Cela signifie un changement chez les hommes, les femmes mais aussi peut-être dans la lutte elle-même. Il suffit d’avoir entendu Clara Dupont-Monod sur France Inter pour en être assuré. Cette journaliste a repris avec brio le flambeau de Pascale Clark avec ses fausses questions pseudo-provoc sans intérêt et son mépris de l’invité inversement proportionnel à son niveau de pouvoir ou d’influence. Il semble y avoir un fossé qui sépare le discours féministe dans la sphère publique et le genre d’expériences monotone enregistrées par @ EverydaySexism.
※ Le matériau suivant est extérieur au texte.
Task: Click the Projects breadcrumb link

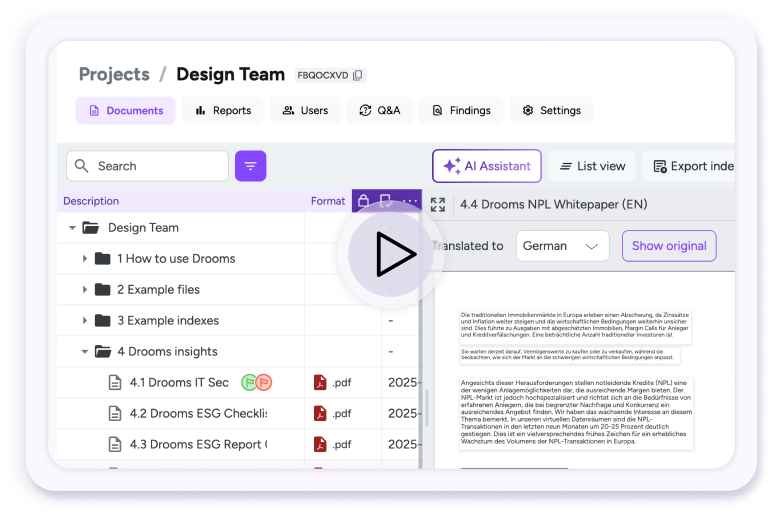Action: tap(114, 74)
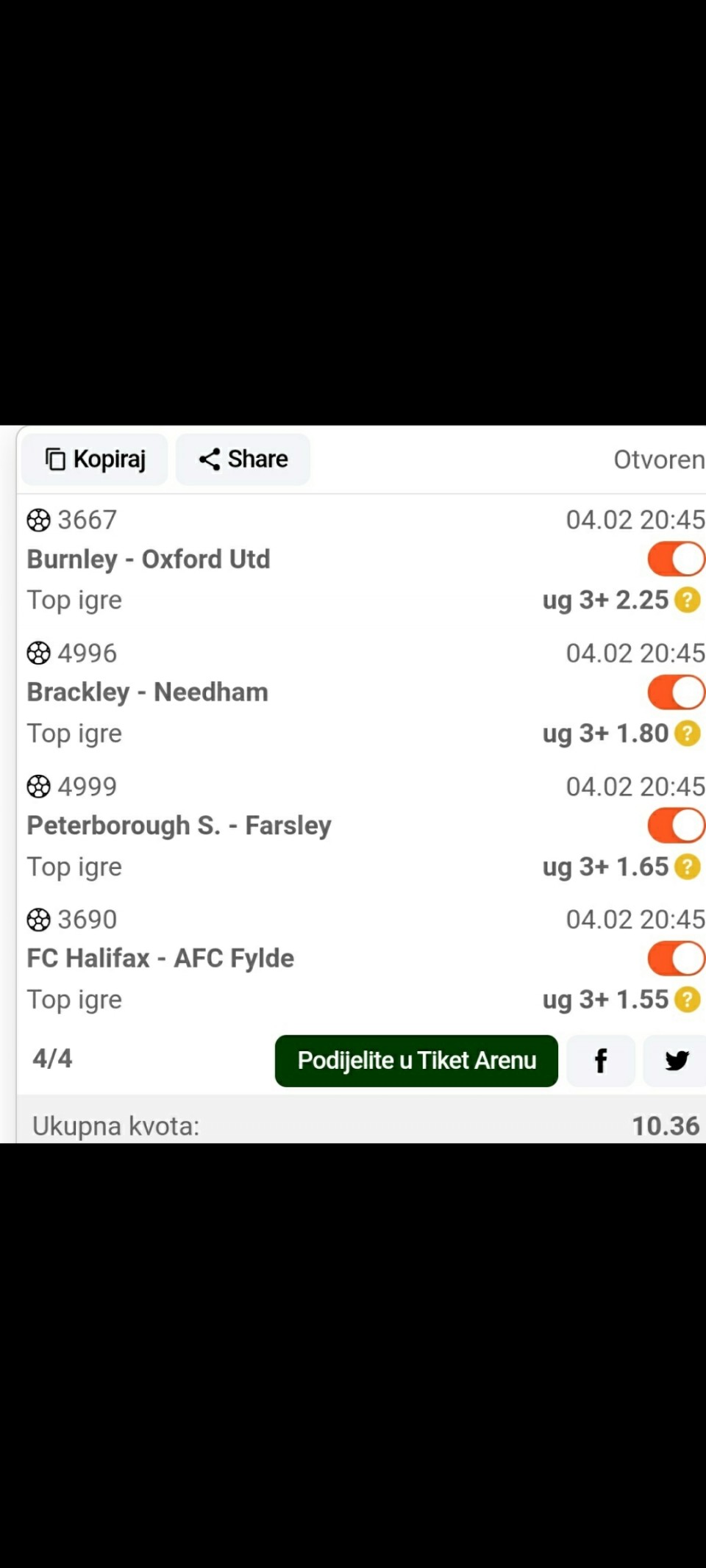Image resolution: width=706 pixels, height=1568 pixels.
Task: Tap the Kopiraj copy button
Action: click(x=95, y=459)
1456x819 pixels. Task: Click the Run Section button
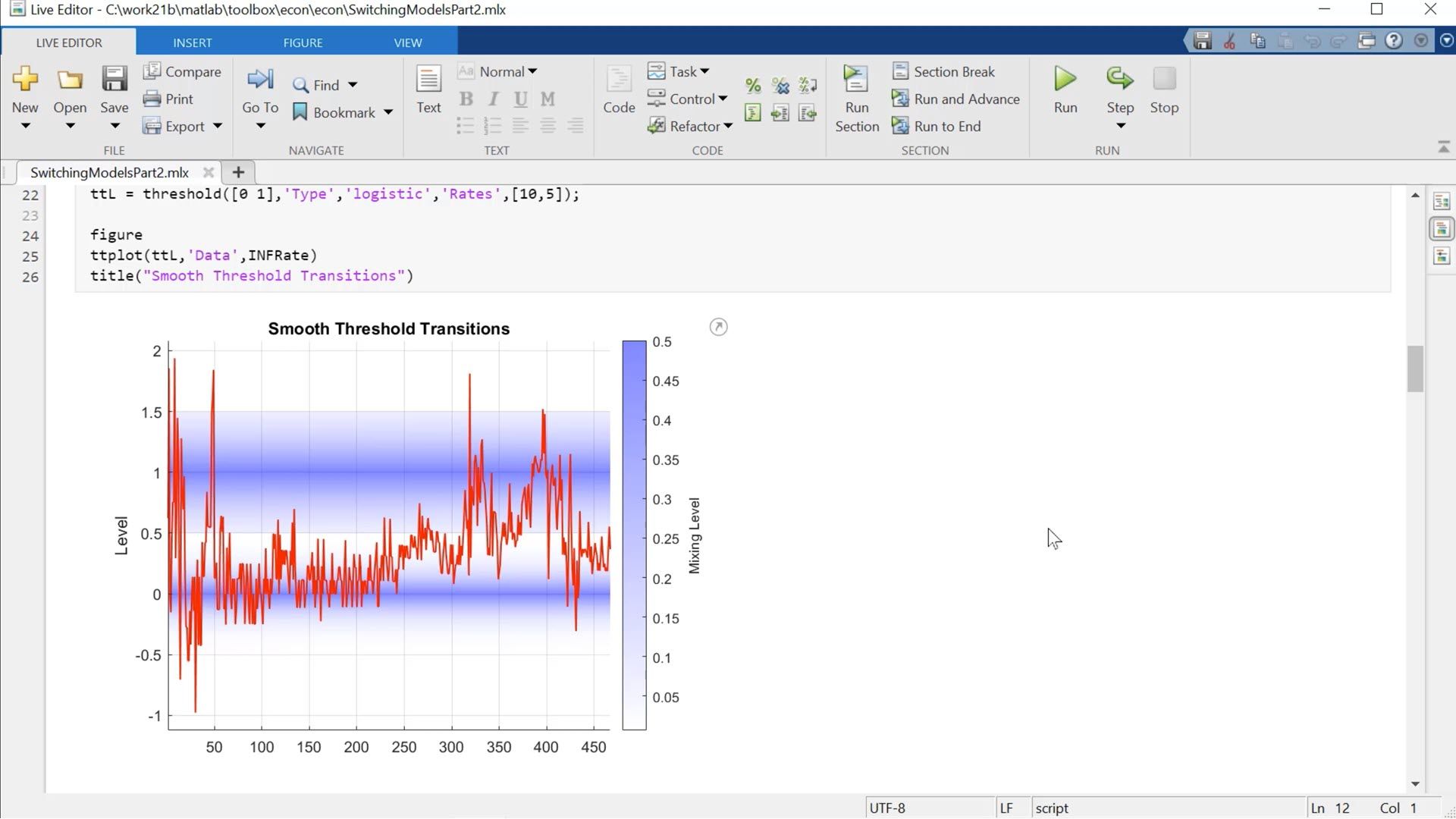[856, 96]
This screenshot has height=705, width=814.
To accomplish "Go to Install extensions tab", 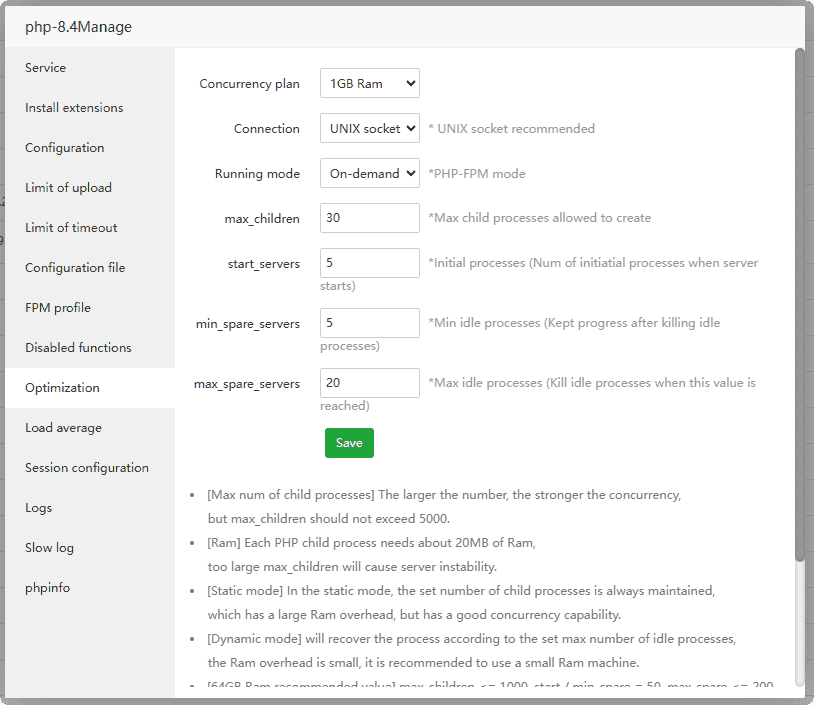I will (x=74, y=108).
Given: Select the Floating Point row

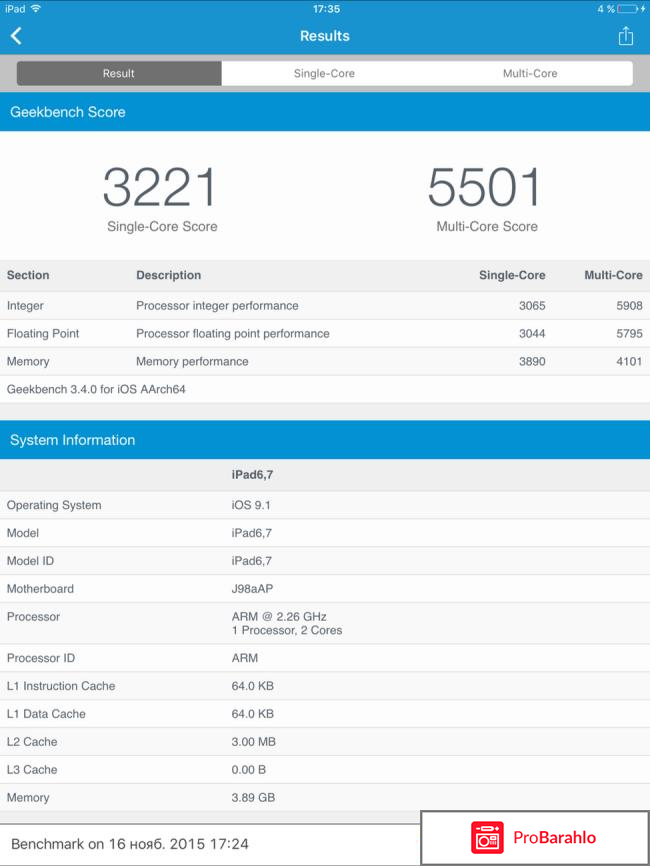Looking at the screenshot, I should [x=324, y=333].
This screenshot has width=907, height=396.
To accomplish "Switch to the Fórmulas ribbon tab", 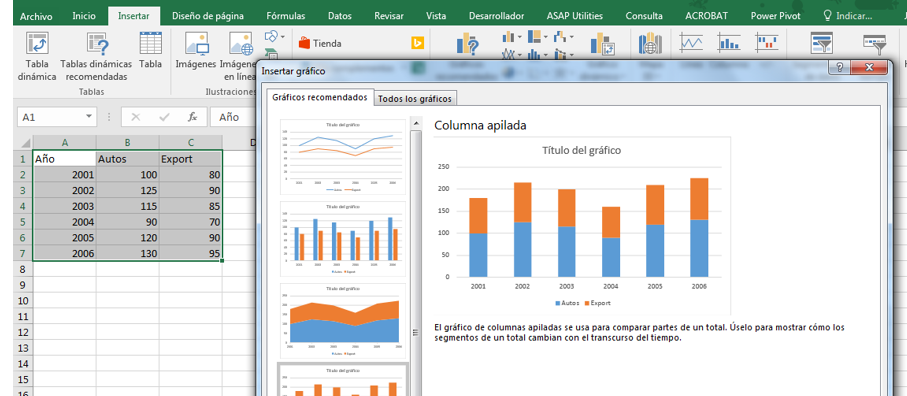I will point(286,16).
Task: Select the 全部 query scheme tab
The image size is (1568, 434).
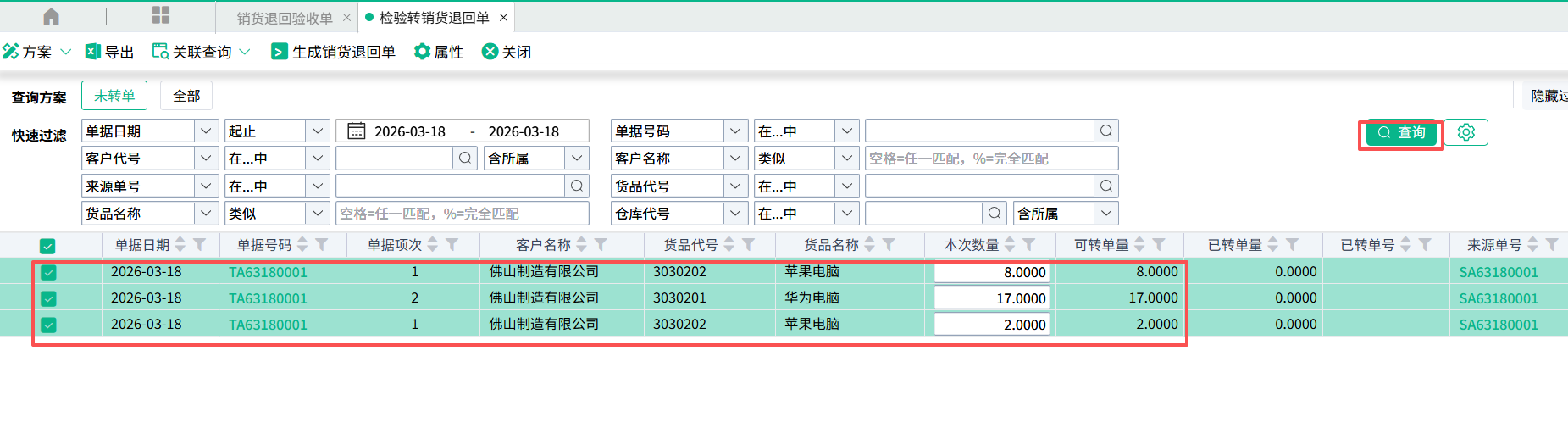Action: 186,96
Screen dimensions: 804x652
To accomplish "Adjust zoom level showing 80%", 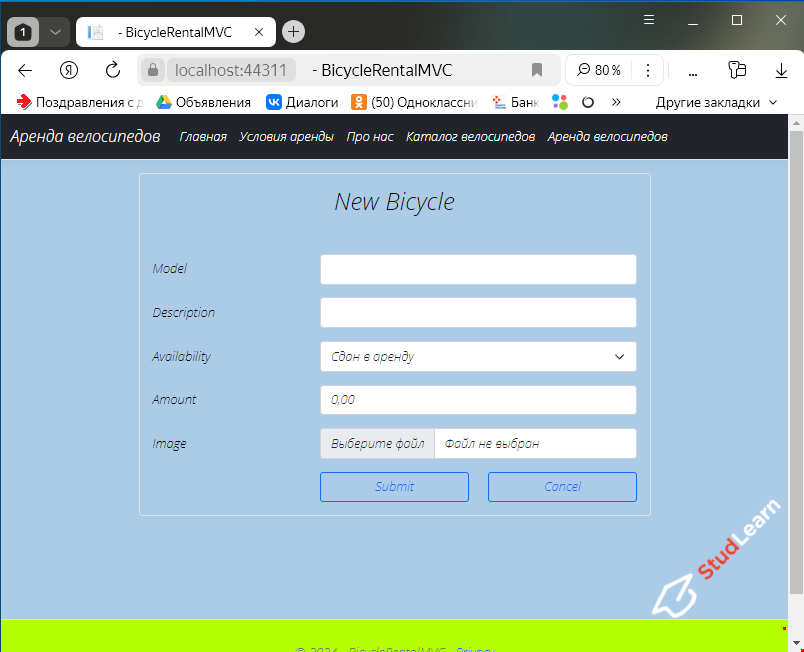I will tap(598, 70).
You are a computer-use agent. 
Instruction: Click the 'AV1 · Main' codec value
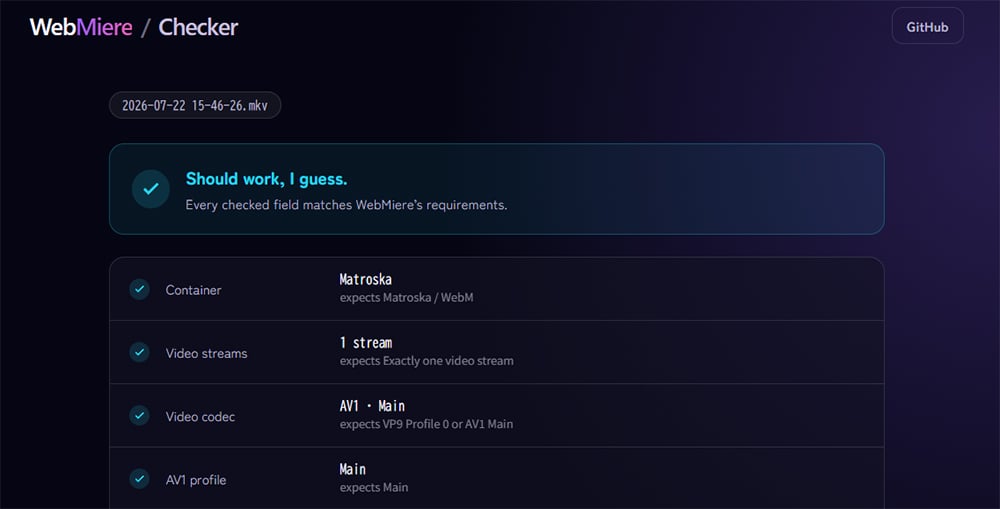pos(372,406)
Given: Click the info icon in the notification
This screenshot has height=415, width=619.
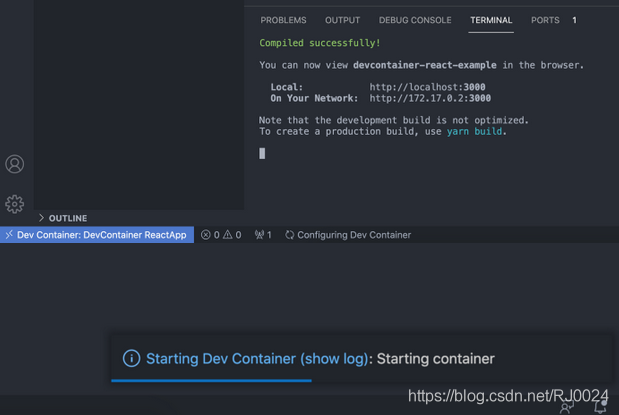Looking at the screenshot, I should [x=131, y=358].
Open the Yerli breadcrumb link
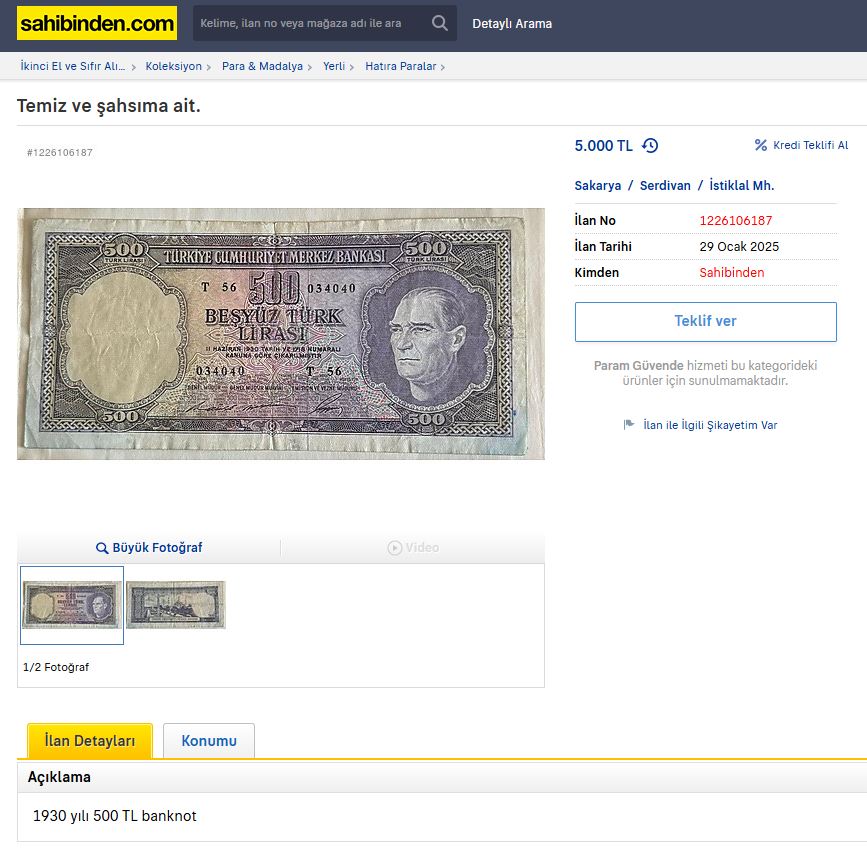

Ce sont les guerres culturelles qui attirent l’attention des médias – une série de vidéos pop, avec des seins nus, Jane Austen sur les billets de banque, les horreurs sur Twitter – et pourtant ce sont les problèmes tenaces de l’inégalité de rémunération, des faibles taux de condamnation pour viol, la discrimination au travail, la différence de salaires, la sélection basée sur le physique, etc. qui importent tout autant.

Pour l’instant, le défi consiste pour les hommes à trouver leur place – et être encouragés à s’engager dans une lutte menée par des femmes, mais qui est certainement tout d’abord une cause humaine.